That included the recommendation for the establishment of water market conduct and integrity legislation and the establishment of a Water Market Agency.
"Regulation of the water market is something H2OX has been calling for since its inception," Mr Batters said.
"Whilst supportive of the outcomes, we are also disappointed the ACCC did not seize the opportunity to press for broader reform across the water market.
"We note many of the recommendations in the report relate to post trade transparency processes, which whilst in need of improvement will do little to improve critical aspect of pre-trade transparency and market participant decision making."
Pre-trade transparency, relating to price discovery and liquidity, was the biggest issue in the water market.

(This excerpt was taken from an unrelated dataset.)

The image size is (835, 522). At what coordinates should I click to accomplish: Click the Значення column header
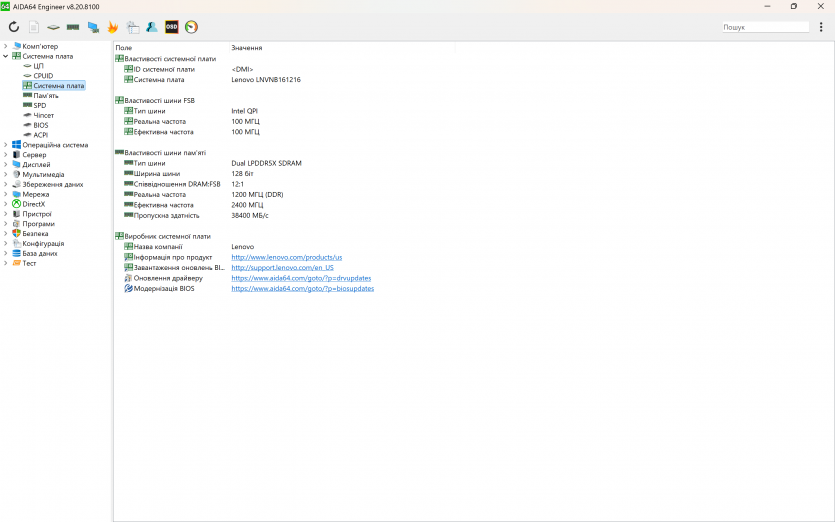[x=247, y=48]
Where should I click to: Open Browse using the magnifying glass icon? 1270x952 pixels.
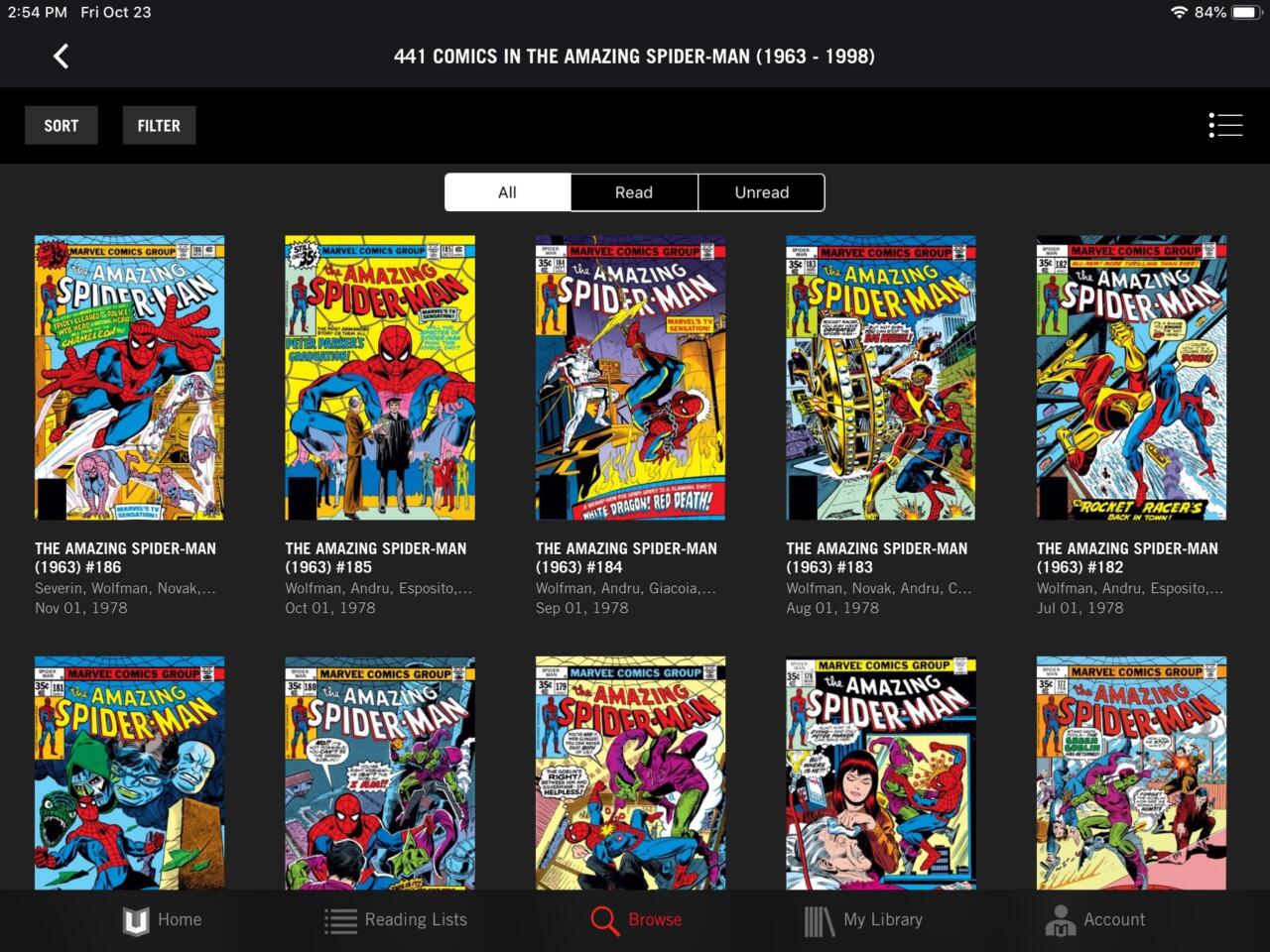pyautogui.click(x=605, y=919)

Only one of the ACCC's recommendations related to that issue: the establishment of a public facing Water Market Information Platform.
"Such an idea has been attempted before, by way of the National Water Market System and other state based and private sector initiatives, resulting in huge costs and limited benefits to most water market users," Mr Batters said.

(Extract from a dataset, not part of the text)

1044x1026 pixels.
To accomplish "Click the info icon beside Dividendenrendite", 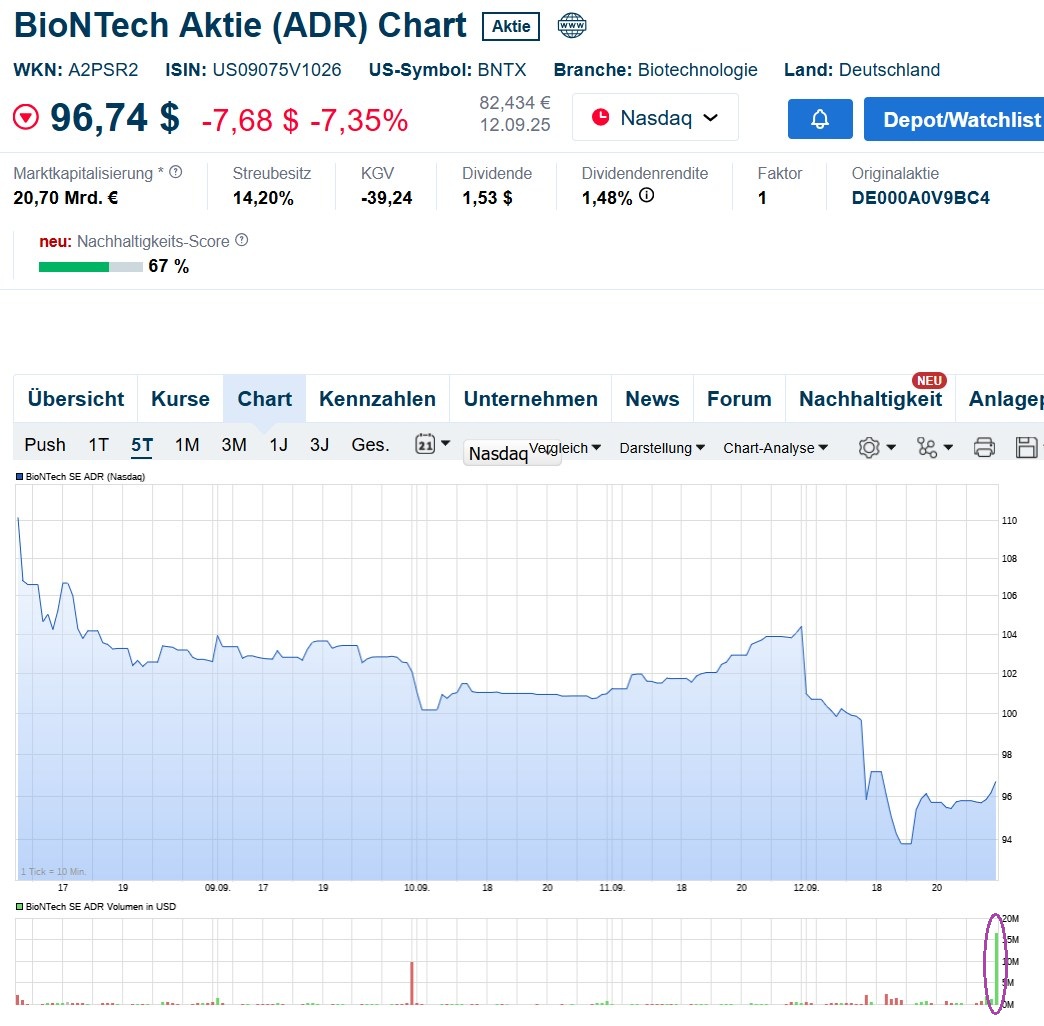I will click(646, 195).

"A water market information platform is only as good as the data that supplies it.
"Whilst the ACCC recommends making significant and useful improvements to post trade data, pre-trade data relating to price discovery and liquidity is reliant on data from intermediaries.
"With most brokers operating paper based over-the-counter markets, data flow of key information such as price and water availability will remain poor."
Mr Batters said in H2OX view many of the recommendations targetted post-trade improvements, which was of limited benefit to irrigators trying to discover the price of water and the amount available.
"By not tackling pre-trade transparency, market participants will still be forced to transact in a market where information asymmetry is rife, resulting in a market where there is not a level playing field for all participants."
Waterfind chief executive and founder Tom Rooney, said he had been a long-term advocate for water market reform and supported the recommendations, including the decision to establish an independent, agency.
"With water markets now more complex and important in the national water management landscape, Waterfind is pleased to see that this report addresses critical issues and concerns and recommends a package of reforms that market participants will ultimately benefit from," Mr Rooney said.
"Implementation of these recommendations will build stronger market integrity and conduct, making market governance more transparent and predictable.
"The proposed centralised agency will improve market oversight and help to ensure that water markets are efficient and fit-for-purpose."